§ HOW TO COMPLETE THIS TASK
Lines containing the word "agent" in the data below: say how many, with no other text.
** Opening INFORMATION GIVEN block **
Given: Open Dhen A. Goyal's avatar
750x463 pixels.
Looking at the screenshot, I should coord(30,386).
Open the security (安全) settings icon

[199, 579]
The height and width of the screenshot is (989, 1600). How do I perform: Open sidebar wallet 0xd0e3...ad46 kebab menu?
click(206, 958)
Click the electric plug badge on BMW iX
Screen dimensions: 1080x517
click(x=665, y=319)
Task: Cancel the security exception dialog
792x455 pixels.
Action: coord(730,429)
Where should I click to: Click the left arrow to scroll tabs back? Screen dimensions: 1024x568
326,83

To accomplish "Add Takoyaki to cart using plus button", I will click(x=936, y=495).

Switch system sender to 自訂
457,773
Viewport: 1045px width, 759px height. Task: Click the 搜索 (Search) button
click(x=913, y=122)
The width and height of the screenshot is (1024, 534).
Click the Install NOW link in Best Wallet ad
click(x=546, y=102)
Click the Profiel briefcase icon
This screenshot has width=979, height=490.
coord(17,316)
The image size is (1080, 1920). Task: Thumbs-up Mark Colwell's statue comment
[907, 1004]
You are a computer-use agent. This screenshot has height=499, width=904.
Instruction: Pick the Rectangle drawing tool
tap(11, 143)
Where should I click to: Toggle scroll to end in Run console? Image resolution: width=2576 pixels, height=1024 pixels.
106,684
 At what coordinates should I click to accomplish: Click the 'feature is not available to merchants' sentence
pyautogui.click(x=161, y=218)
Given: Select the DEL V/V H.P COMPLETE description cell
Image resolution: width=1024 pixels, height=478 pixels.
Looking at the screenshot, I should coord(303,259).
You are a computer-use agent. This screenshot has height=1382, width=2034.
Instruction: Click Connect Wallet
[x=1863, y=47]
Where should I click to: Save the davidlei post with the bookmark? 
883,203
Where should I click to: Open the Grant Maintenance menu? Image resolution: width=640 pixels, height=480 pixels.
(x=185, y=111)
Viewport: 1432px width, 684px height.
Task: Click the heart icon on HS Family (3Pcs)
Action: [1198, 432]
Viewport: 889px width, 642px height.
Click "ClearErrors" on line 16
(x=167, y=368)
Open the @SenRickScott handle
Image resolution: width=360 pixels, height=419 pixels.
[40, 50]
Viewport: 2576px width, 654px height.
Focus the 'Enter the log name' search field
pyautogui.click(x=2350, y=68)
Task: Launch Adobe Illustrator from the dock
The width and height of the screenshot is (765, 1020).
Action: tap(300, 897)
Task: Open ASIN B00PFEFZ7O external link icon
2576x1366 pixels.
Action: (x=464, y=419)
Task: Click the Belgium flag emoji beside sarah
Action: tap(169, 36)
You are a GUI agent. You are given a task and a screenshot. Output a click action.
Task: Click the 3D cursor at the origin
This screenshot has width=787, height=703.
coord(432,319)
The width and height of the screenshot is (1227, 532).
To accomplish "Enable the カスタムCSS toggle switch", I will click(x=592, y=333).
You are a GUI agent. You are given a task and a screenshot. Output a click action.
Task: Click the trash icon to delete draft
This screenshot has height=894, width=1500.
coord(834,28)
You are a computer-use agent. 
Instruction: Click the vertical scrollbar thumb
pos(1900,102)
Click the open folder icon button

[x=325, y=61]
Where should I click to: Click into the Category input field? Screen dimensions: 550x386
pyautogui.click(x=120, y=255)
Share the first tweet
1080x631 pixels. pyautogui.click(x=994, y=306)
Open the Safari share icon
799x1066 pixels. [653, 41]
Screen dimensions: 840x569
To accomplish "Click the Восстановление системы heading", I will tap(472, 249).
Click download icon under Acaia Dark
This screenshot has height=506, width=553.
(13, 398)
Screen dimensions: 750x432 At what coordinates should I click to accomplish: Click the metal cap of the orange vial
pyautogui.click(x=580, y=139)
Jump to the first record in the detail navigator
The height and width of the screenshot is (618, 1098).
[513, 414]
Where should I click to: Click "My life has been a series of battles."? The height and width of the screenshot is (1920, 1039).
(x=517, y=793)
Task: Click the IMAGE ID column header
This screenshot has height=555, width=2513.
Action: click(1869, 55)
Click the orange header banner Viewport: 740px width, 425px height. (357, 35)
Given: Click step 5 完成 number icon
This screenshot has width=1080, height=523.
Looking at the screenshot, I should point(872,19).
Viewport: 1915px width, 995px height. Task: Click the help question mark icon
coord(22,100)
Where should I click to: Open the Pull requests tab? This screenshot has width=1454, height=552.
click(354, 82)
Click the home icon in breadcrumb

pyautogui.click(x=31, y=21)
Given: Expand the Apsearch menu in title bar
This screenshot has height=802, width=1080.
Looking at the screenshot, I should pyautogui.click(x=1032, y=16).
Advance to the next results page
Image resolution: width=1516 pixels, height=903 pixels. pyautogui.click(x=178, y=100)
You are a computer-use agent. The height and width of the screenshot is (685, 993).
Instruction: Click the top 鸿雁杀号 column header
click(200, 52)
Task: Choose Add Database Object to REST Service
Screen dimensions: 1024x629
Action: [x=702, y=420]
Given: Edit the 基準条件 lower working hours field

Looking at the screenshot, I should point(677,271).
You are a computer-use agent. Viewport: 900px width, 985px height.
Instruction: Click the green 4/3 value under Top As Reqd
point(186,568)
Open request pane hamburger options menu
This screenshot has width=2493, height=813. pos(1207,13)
** Closing INFORMATION GIVEN block **
§ YOUR RESPONSE
7